Award-winning actor, director and writer Kenneth Branagh delivered a barnstorming keynote address on the opening day of this week’s 2022 UK Cinema Association conference, brilliantly explaining his affection for the big screen experience and declaring his support for the work of cinemas across the country.

A sell-out audience of over 300 cinema operators, film distributors and colleagues from across the UK industry gathered at Picturehouse Central, London, to hear Branagh deliver a heart-felt personal tribute to the power of the big screen.

In a wide-ranging address which touched in his insistence that those looking to distribute his Oscar- and BAFTA Award-winning film Belfast be required to watch early footage on a cinema screen, and his love of the ‘physical’ aspects of film marketing, he also set out his thoughts on the reasons behind the resilience of the cinema experience, even during times of extreme challenge as seen over the last two years.

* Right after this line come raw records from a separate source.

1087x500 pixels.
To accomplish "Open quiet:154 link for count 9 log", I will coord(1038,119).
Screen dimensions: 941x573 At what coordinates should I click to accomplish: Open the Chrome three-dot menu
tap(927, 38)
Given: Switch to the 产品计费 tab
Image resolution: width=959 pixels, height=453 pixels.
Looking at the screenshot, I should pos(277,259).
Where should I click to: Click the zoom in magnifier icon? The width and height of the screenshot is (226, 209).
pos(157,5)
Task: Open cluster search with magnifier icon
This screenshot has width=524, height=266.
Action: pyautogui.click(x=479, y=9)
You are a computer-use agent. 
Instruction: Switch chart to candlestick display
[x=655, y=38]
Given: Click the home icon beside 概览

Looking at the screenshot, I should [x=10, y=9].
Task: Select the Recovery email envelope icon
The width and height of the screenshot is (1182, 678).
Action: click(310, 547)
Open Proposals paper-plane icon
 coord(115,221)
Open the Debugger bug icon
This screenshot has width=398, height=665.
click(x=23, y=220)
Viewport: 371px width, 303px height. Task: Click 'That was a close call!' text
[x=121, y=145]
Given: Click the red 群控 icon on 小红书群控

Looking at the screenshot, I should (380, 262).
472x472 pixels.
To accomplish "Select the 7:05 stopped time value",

“I believe that the very experience of cinema is at its best a timeless classic – human beings around the projector light, attending to stories that are part of the rebuild of our shared human experience and its particular size and scale and sound and vision, and in the company of others it remains unique.”

Extraordinarily well-received, his speech kicks off the 2022 event, which over the next day and half considered evidence of the return of audiences following the end of lock-down in 2021 as well as what more might be done to encourage hesitant older cinema-goers to return, including the potential value of event cinema.

Shorter ‘spotlight’ sessions also looked at the experience of those behind The Living Room Cinema in Liphook, Hampshire, a cinema built during COVID and now due to open in a few weeks and the Electric, Birmingham, re-opened after a lengthy period of closure and neglect. Other short sessions considered the increasing importance of audiences for South Asian cinema and the challenges of marketing smaller titles in an increasingly busy film slate.

Day two was launched by an opening address from Mia Bays, Director of the BFI Film Fund, setting out the range of key BFI-funded independent film titles coming to UK cinema screens in the coming weeks and months.

In his closing remarks for the event, UK Cinema Association Chief Executive told the audience that everyone in the industry should be incredibly proud of the resilience and strength they and colleagues had shown over the last two years, but the hard work of the recovery was still underway – all had a part to play, not least as ambassadors for the sector.

He also suggested that the sector should re-commit to ambitions expressed before the pandemic that the UK should be looking to reach 200 million admissions per year in the next five-ten years.